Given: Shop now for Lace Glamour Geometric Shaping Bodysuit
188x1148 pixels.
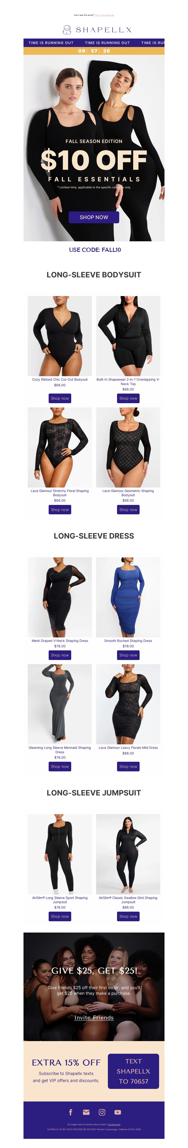Looking at the screenshot, I should 128,509.
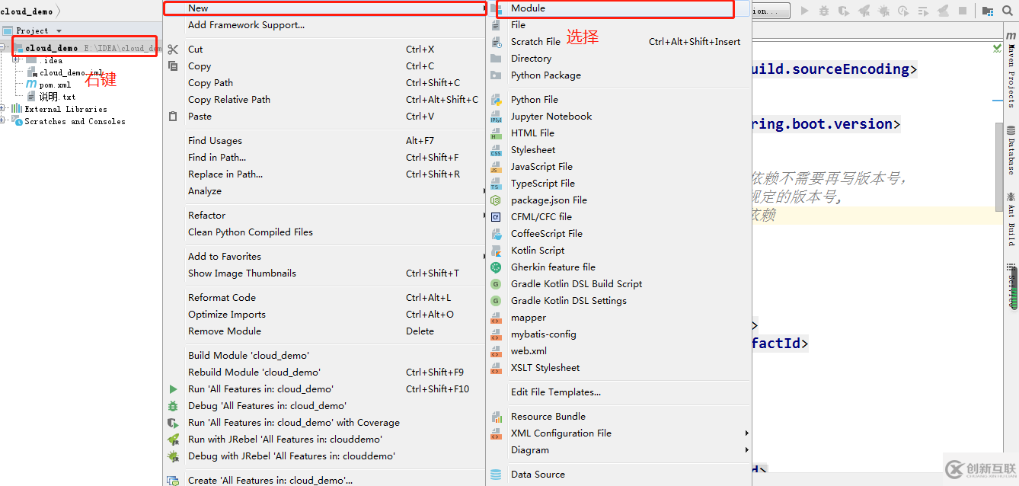This screenshot has height=486, width=1019.
Task: Open Project Structure via the folder icon
Action: coord(988,11)
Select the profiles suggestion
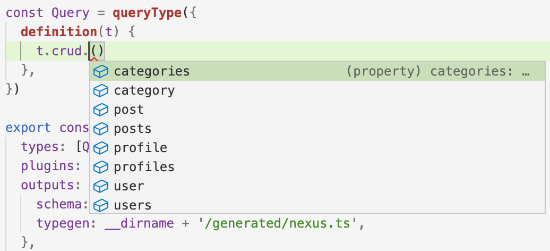This screenshot has width=550, height=251. click(144, 167)

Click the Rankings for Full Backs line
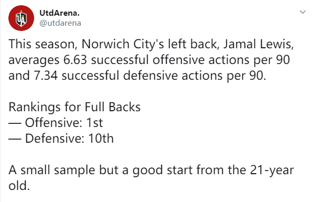(75, 107)
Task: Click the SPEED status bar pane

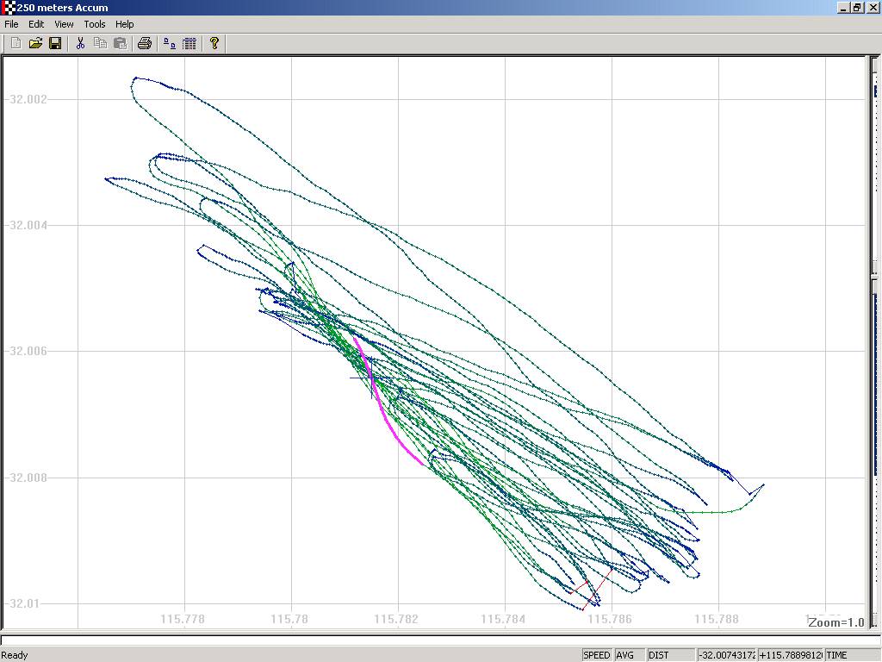Action: coord(597,655)
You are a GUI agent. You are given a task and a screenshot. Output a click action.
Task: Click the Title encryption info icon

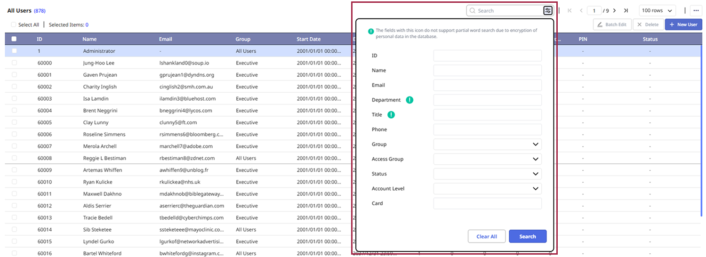click(391, 115)
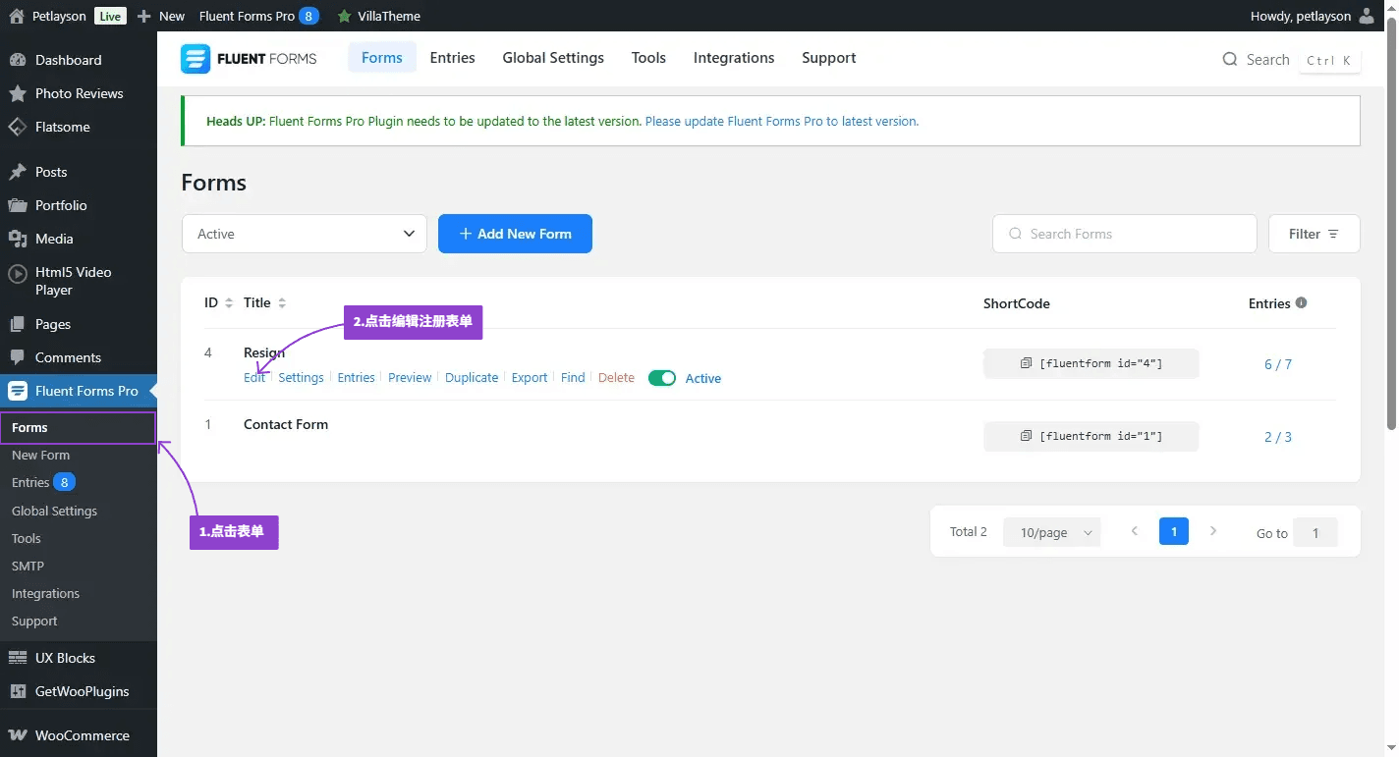Click the search magnifier icon in header
This screenshot has width=1399, height=757.
(x=1229, y=60)
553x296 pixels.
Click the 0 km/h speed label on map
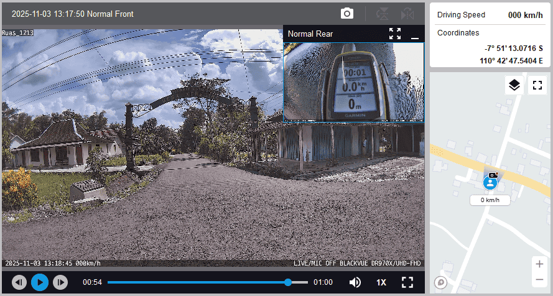click(490, 200)
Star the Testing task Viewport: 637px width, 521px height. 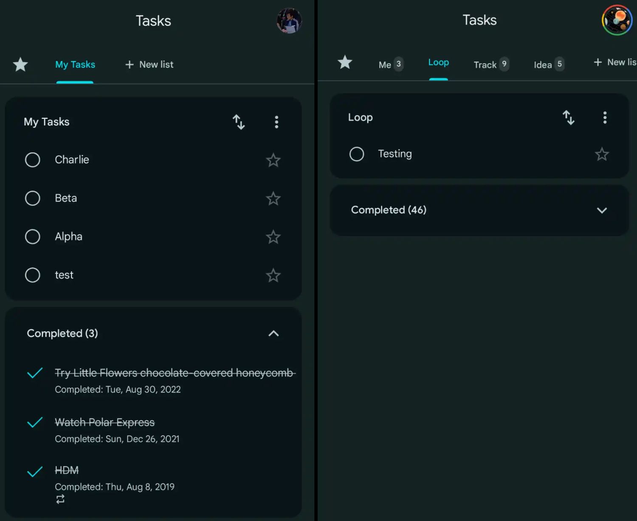click(x=601, y=154)
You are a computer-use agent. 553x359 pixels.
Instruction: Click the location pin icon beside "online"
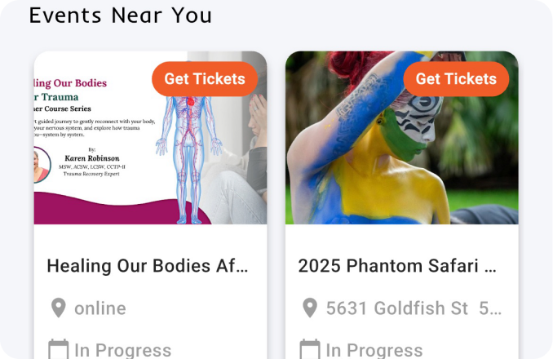pyautogui.click(x=58, y=308)
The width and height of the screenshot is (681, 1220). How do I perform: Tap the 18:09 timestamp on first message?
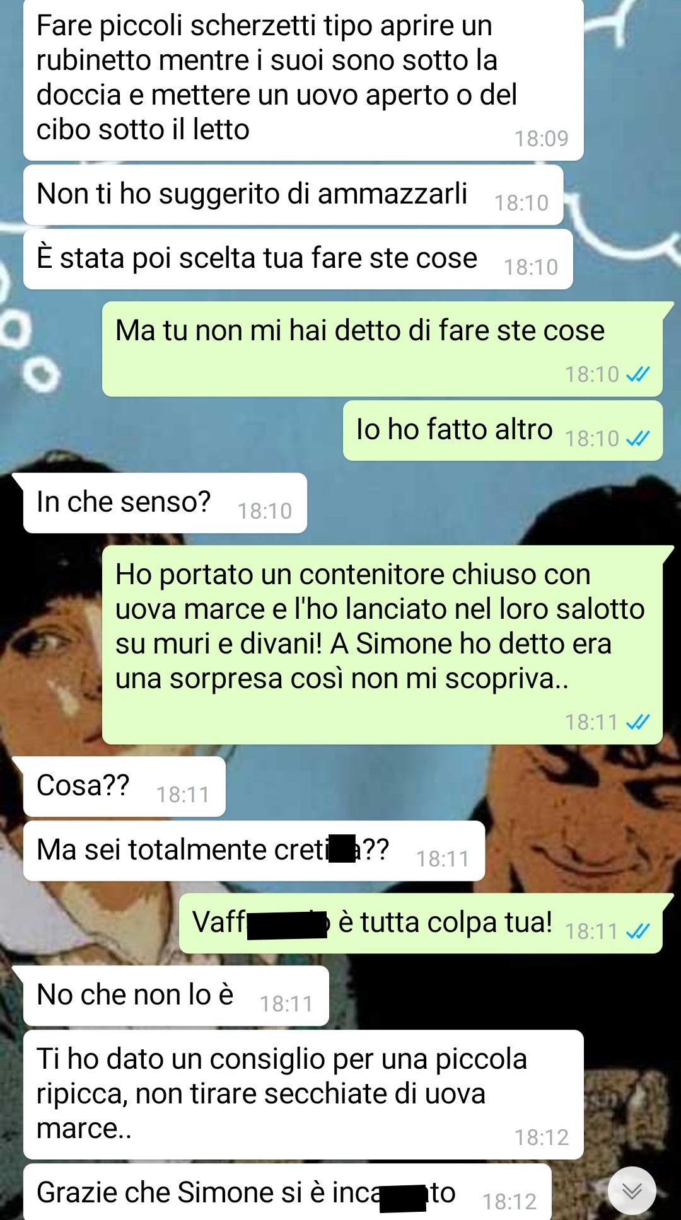coord(542,138)
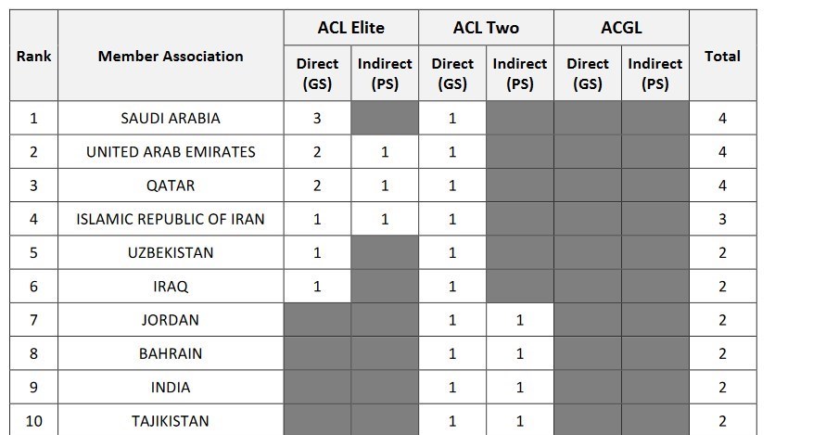Select Jordan's ACL Two indirect slot value
The width and height of the screenshot is (826, 435).
point(520,320)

^^^^

▸ **Problem statement**
Pictures aside, return exactly the lines from the data above, starting at the line that has "Click the Rankings for Full Backs line" and ending at the line that has "You are a GUI", both included.

▸ **Answer to this problem**
Click the Rankings for Full Backs line
(75, 107)
Task: Click the SPEED status bar pane

Action: coord(597,655)
You are a GUI agent. You are given a task and a screenshot. Output a click action.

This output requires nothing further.